*** Data shown
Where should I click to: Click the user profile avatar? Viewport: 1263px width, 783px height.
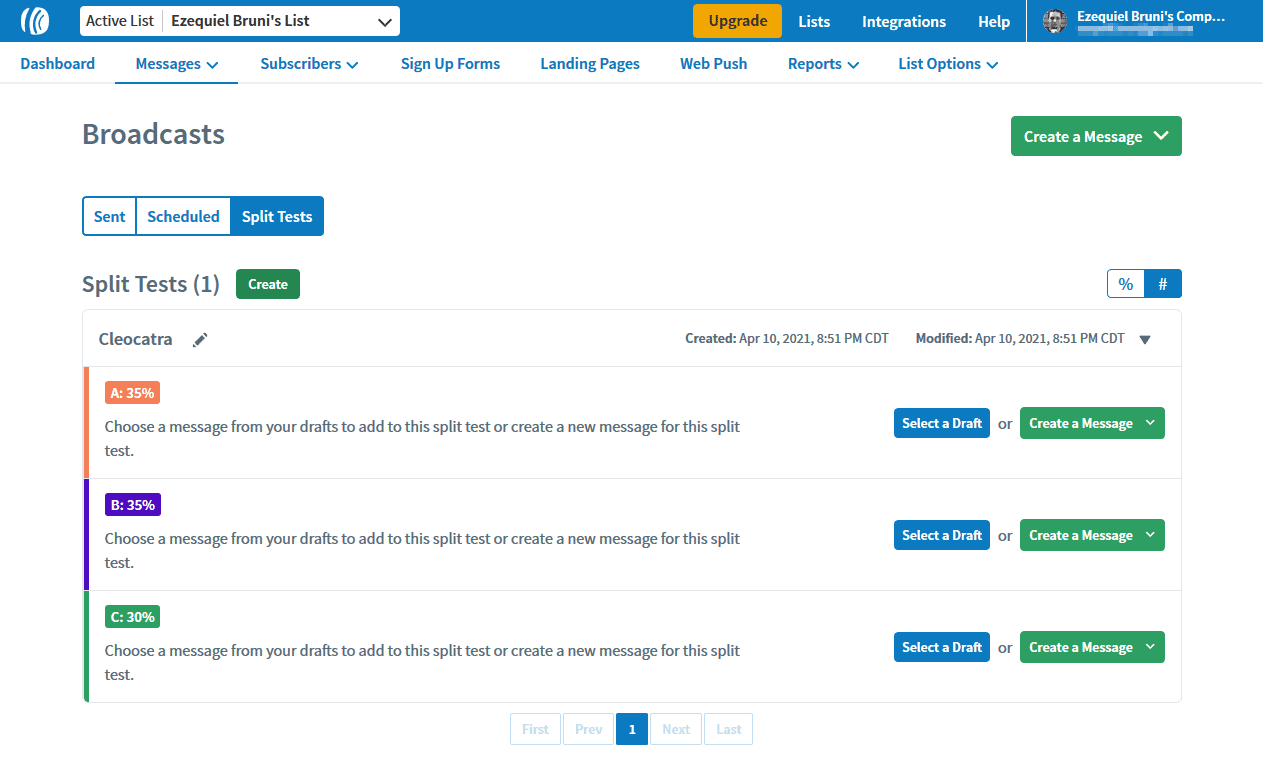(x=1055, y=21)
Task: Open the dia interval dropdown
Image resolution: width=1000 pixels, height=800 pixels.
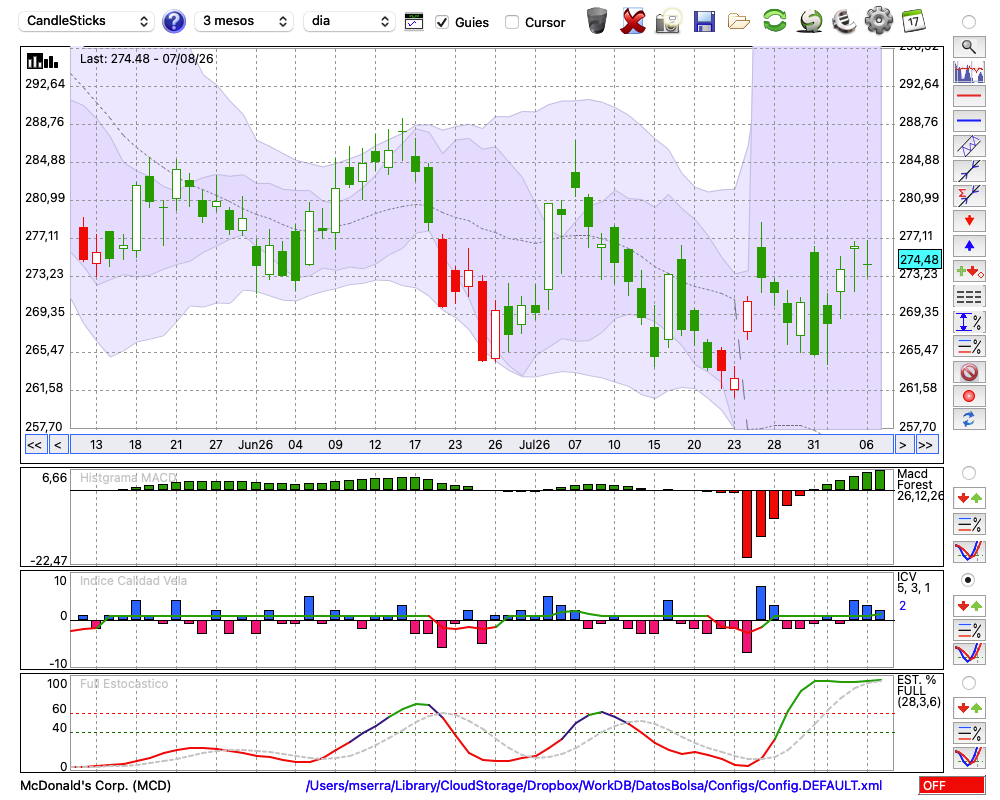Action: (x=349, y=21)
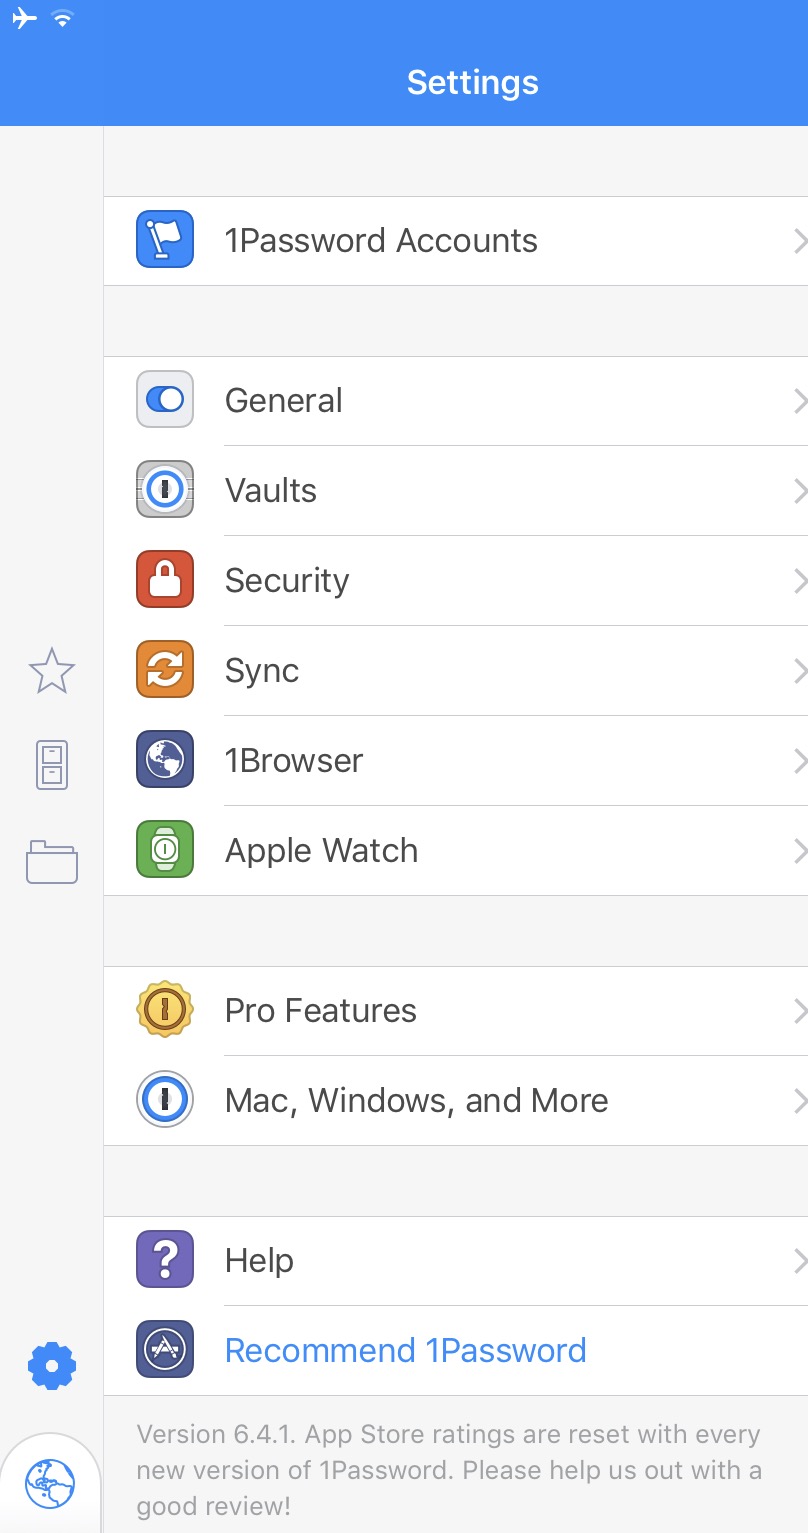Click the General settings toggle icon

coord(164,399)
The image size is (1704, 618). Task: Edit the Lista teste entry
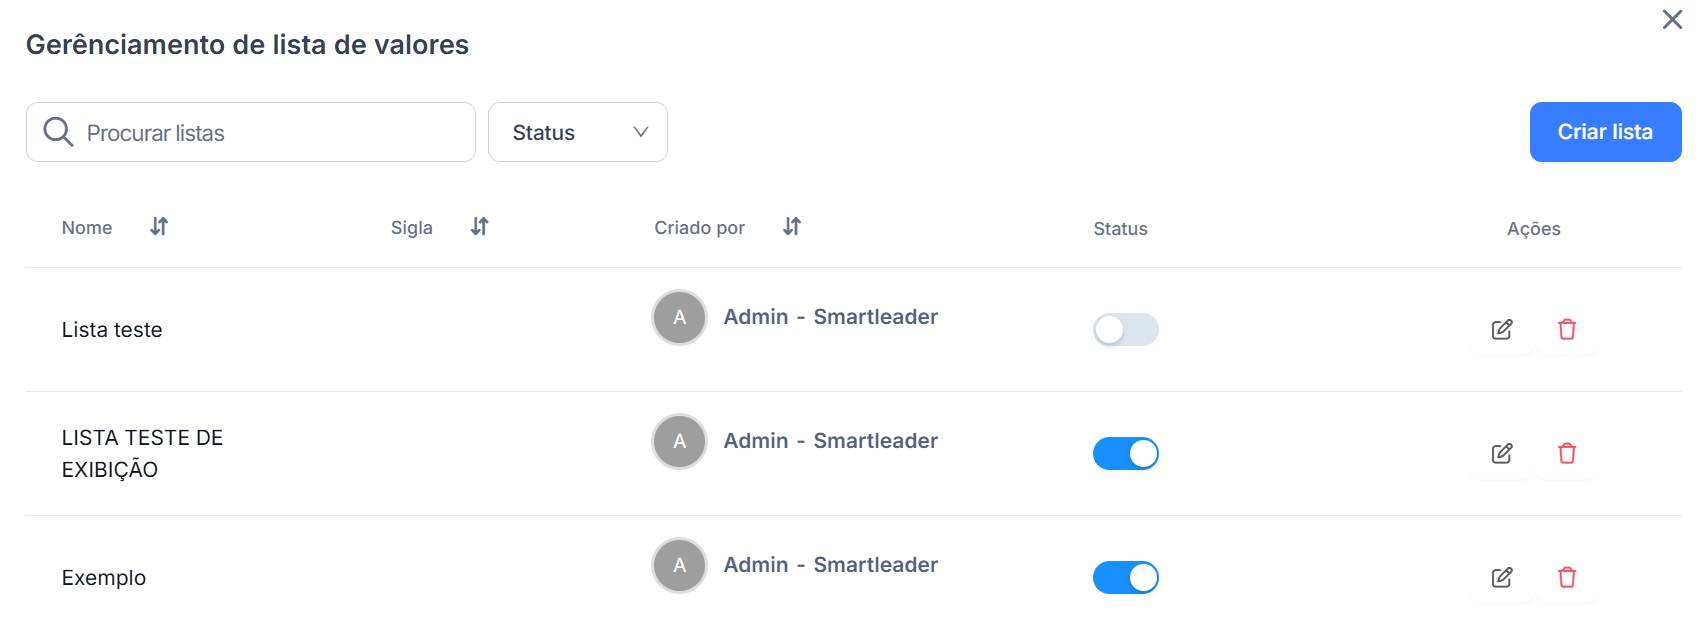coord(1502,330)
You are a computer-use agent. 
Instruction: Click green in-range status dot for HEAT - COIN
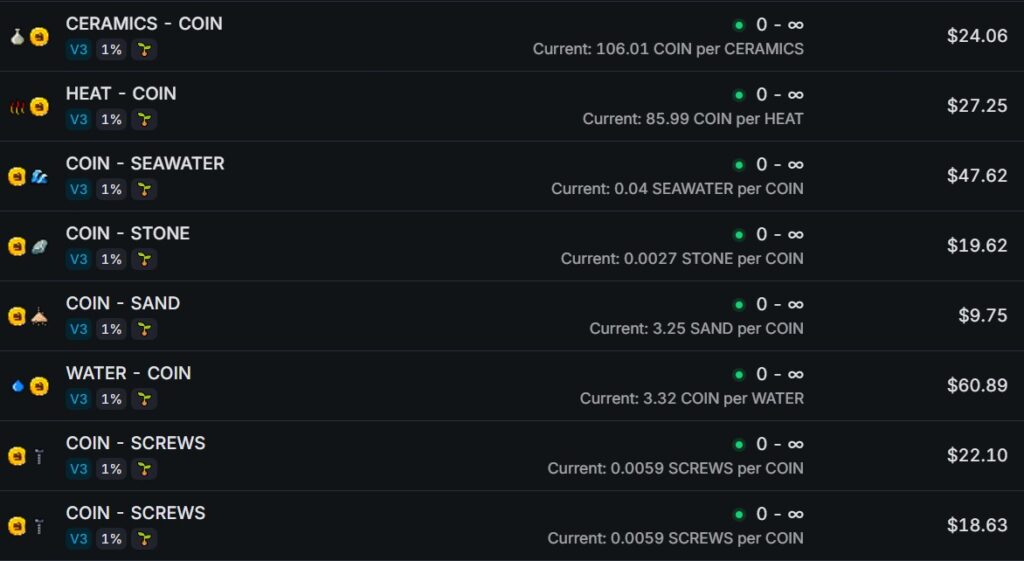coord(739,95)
******
The exercise => Format the data above as a Markdown table with the columns Row and Text, giving each non-blank line its own numbered row. Leave the pictures out.

Answer to the exercise =>
| Row | Text |
|---|---|
| 1 | Where should I click to: Click the user profile avatar? Viewport: 1263px width, 783px height. |
| 2 | (x=1055, y=21) |
| 3 | Task: Open the dia interval dropdown |
| 4 | Image resolution: width=1000 pixels, height=800 pixels. |
| 5 | Action: (x=349, y=21) |
| 6 | Click the General settings toggle icon |
| 7 | coord(164,399) |
| 8 | The image size is (1704, 618). Task: Edit the Lista teste entry |
| 9 | coord(1502,330) |
| 10 | You are a computer-use agent.  |
| 11 | Instruction: Click green in-range status dot for HEAT - COIN |
| 12 | coord(739,95) |